▸ Исходный текст
((

Альмира Зебзеева. «День и ночь, день и ночь мы сидим в редакции…»

Альмира Георгиевна Зебзеева (Сычова) – журналист, писатель, ответственный секретарь газеты «Молодая гвардия», главный редактор Пермского книжного издательства, редактор-составитель альманаха "Оляпка".журналист, писатель, ответственный секретарь газеты «Молодая гвардия», главный редактор Пермского книжного издательства, редактор-составитель альманаха "Оляпка".

Будучи  студентом-филологом (1954–1959), активно сотрудничала в газете "Пермский университет".

Торжественно и ответственно заявляю: редактором «Пермского университета» я никогда не была, просто пожила его жизнью в свою студенческую пору, которая пришлась на 1954–1959 гг. Мало того, я не помню ни одной своей заметки (так тогда называли материалы всех возможных жанров, выходившие из-под наших старательных перьев). Я не помню, на какой факультет и по какому конкретному поводу была когда-либо отправлена на задание ответственным секретарем «Молотовского университета» и насколько героически это задание выполняла. Я не помню серьезных деловых разговоров и горячих споров в нашем вечно холодном «пенале»!

"Борьба за тепло". Эля Сычёва (слева) с коллегой в
редакции "Молотовского университета". 7 декабря 1956 года.

И про всякие там творческие поиски и начальственные происки ничего толкового не припомню тоже. Не взыщите и пощадите!

Во-первых, это было больше шестидесяти лет назад, и со склерозом, само собой, всё в порядке. Во-вторых, в шестнадцать лет (рано пошла в школу) – помилуйте, какой серьез! В-третьих, мне тогда интересно было всё (увы, наука – менее всего, начинали мы не с самых увлекательных курсов, да и во вкус еще войти не успели).

Эля Сычёва (Зебзеева) в редакции газеты. Более 60 лет назад.

Газета среди этого «всего» не числилась. Я носилась по университету, как саврас без узды: из спортзала – в читалку, с лекций – на репетиции, далее – везде. В перечне интересов и любопытств еще и мальчики с других факультетов: мы же первыми и последними окончили женскую школу, а с других – потому что свои были наперечёт и, за редким исключением, нам категорически не интересны.

))

▸ Задание A
Ответьте, пожалуйста, по тексту на вопросы:
(i) В какие годы Альмира Зебзеева училась на филологическом факультете?
(ii) Как в то время называли материалы всех жанров, которые писали для газеты?
(iii) Какую школу она окончила?

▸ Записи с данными
((

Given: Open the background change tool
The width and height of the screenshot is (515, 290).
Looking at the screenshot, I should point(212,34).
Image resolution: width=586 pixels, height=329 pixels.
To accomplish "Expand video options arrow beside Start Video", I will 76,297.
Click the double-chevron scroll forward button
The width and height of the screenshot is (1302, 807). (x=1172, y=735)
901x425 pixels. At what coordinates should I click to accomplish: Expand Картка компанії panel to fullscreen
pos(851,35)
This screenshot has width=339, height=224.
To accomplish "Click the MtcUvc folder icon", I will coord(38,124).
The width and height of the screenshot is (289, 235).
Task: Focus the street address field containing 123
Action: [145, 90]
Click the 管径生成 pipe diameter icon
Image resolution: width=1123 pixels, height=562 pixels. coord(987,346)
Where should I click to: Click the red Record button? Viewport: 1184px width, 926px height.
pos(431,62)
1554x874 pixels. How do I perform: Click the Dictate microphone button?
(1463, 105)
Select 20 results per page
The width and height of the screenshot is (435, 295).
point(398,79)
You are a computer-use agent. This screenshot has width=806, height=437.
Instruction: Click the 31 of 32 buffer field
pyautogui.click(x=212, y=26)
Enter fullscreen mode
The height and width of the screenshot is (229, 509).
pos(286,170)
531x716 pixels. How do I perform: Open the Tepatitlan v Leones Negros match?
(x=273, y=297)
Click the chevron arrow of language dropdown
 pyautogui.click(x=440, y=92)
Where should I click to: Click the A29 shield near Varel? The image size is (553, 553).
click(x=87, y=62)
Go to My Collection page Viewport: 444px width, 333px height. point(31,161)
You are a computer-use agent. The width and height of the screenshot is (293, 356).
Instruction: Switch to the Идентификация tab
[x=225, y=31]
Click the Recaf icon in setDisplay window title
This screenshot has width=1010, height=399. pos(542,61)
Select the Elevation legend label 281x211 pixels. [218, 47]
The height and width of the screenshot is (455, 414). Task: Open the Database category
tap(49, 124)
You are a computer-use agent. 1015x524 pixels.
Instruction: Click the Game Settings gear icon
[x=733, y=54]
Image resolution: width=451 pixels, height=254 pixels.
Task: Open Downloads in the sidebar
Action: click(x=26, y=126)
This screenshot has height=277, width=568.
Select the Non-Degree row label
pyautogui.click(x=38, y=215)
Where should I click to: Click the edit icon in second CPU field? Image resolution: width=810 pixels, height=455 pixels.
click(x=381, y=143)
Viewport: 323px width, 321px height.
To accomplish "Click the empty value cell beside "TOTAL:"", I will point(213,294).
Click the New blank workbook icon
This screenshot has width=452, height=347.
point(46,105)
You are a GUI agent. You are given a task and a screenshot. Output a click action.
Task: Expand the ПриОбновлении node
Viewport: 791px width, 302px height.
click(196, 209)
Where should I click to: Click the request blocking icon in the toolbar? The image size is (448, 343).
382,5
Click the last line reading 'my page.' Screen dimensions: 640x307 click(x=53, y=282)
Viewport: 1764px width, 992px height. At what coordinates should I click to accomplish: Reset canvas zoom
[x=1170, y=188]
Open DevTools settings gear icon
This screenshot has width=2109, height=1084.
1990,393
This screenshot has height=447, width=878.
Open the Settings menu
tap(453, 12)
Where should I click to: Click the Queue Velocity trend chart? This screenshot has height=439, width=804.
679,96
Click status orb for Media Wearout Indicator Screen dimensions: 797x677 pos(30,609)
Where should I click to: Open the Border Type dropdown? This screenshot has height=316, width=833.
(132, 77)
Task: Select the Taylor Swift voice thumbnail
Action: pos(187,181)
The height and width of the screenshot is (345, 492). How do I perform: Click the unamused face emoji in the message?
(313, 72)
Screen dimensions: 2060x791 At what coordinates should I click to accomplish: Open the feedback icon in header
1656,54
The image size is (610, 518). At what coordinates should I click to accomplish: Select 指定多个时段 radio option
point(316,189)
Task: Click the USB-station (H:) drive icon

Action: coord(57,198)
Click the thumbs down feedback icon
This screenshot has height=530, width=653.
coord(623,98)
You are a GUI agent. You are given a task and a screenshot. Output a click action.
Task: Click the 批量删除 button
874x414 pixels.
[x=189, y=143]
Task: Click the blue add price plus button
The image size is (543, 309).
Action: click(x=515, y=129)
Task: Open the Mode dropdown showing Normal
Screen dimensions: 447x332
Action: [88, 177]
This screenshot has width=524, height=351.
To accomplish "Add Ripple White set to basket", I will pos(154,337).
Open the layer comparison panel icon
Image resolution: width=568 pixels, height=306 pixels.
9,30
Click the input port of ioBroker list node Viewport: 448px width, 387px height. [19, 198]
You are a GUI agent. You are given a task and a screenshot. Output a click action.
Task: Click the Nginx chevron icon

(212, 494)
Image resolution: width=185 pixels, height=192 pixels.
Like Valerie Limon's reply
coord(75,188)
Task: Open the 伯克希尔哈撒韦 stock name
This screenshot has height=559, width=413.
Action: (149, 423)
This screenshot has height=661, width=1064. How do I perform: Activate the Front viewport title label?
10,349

))

▸ Задание B
Замените "screenshot" на "image" в строках данных от строки с "Where should I click to: Click the Queue" до строки с "coord(75,188)" включительно. Выведите только эти строки, остальное оставьте без изменений.

▸ Полный ответ A
(i) В 1954–1959 годах.
(ii) Заметками.
(iii) Женскую школу.

▸ Полный ответ B
Where should I click to: Click the Queue Velocity trend chart? This image has height=439, width=804.
679,96
Click status orb for Media Wearout Indicator Screen dimensions: 797x677 pos(30,609)
Where should I click to: Open the Border Type dropdown? This image has height=316, width=833.
(132, 77)
Task: Select the Taylor Swift voice thumbnail
Action: pos(187,181)
The height and width of the image is (345, 492). How do I perform: Click the unamused face emoji in the message?
(313, 72)
Screen dimensions: 2060x791 At what coordinates should I click to accomplish: Open the feedback icon in header
1656,54
The image size is (610, 518). At what coordinates should I click to accomplish: Select 指定多个时段 radio option
point(316,189)
Task: Click the USB-station (H:) drive icon

Action: coord(57,198)
Click the thumbs down feedback icon
This image has height=530, width=653.
coord(623,98)
You are a GUI agent. You are given a task and a image. Output a click action.
Task: Click the 批量删除 button
874x414 pixels.
[x=189, y=143]
Task: Click the blue add price plus button
The image size is (543, 309).
Action: click(x=515, y=129)
Task: Open the Mode dropdown showing Normal
Screen dimensions: 447x332
Action: [88, 177]
This image has width=524, height=351.
To accomplish "Add Ripple White set to basket", I will pos(154,337).
Open the layer comparison panel icon
Image resolution: width=568 pixels, height=306 pixels.
9,30
Click the input port of ioBroker list node Viewport: 448px width, 387px height. [19, 198]
You are a GUI agent. You are given a task and a image. Output a click action.
Task: Click the Nginx chevron icon

(212, 494)
Image resolution: width=185 pixels, height=192 pixels.
Like Valerie Limon's reply
coord(75,188)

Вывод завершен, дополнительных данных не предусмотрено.